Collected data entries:
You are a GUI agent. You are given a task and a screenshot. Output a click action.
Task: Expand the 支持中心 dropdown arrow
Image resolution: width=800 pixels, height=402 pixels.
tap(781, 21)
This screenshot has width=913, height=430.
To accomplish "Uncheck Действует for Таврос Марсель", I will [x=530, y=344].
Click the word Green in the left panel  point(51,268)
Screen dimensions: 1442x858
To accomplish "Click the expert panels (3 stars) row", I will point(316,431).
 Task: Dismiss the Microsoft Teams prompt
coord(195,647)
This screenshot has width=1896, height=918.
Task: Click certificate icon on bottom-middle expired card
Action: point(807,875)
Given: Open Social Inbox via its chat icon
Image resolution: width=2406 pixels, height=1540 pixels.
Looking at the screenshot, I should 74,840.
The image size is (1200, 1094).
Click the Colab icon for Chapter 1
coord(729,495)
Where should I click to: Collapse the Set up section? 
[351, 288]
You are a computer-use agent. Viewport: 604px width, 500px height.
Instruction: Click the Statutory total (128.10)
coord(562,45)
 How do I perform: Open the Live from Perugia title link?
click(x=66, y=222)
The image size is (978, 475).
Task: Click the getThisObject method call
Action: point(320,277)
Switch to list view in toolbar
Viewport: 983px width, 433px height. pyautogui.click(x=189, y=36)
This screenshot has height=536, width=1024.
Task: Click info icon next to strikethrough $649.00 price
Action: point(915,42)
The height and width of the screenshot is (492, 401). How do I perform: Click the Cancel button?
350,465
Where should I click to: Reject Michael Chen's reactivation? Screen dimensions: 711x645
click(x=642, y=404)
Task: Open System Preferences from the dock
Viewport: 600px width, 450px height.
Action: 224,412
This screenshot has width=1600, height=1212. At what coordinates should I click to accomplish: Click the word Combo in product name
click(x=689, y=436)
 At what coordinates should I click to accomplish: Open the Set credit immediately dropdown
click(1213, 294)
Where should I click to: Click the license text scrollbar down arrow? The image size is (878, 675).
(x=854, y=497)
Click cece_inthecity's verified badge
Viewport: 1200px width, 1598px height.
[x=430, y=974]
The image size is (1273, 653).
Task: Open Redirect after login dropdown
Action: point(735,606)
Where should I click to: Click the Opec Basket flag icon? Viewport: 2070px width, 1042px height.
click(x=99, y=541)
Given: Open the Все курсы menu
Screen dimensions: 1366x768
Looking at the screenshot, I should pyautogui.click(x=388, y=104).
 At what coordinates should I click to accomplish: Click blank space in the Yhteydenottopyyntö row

Problem description: With "agent" as the word to match, copy each line of the records that has it.

Result:
You are a GUI agent. You are given a task and a screenshot. Output a click action.
You are a computer-use agent. Viewport: 604px width, 500px height.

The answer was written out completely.